Stored data entries:
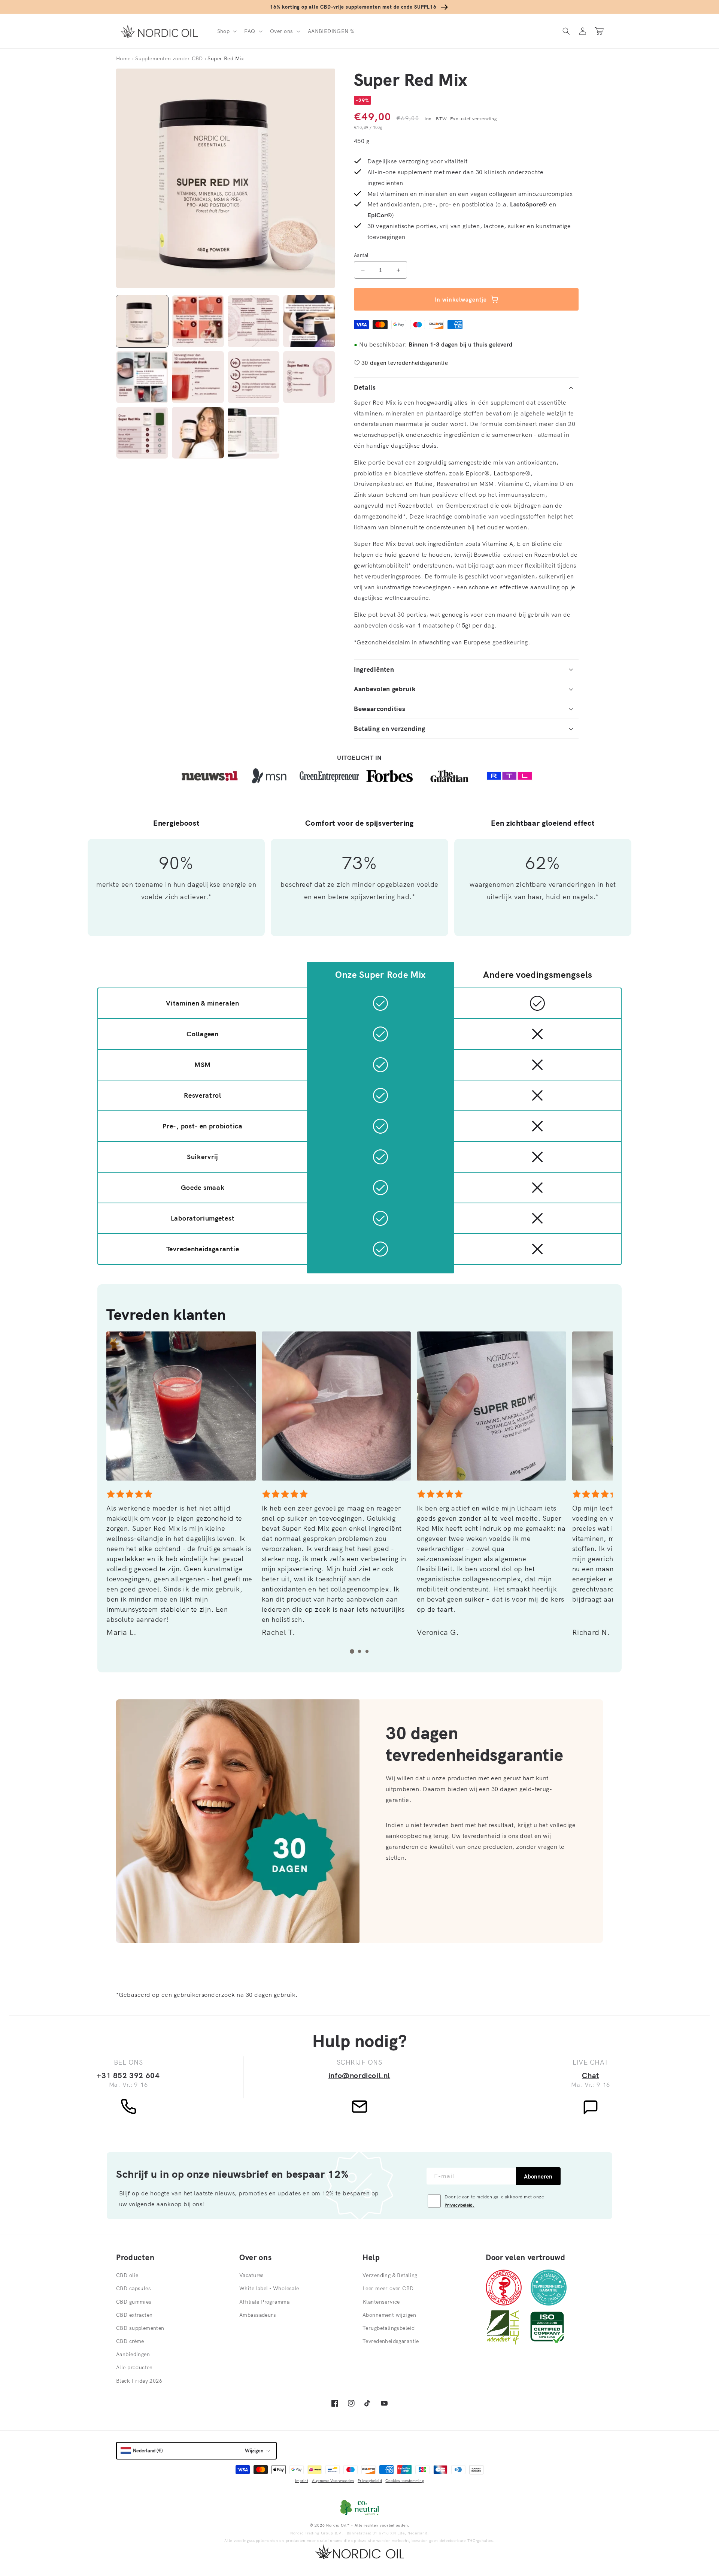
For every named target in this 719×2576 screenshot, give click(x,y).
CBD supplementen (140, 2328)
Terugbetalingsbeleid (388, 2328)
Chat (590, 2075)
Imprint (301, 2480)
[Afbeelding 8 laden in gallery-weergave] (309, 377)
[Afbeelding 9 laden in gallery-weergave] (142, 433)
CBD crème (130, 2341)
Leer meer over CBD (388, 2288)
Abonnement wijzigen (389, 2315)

* **What is required**: All lines with the word "weergave" need to be copied from the data above.

* **Answer space**:
[Afbeelding 8 laden in gallery-weergave] (309, 377)
[Afbeelding 9 laden in gallery-weergave] (142, 433)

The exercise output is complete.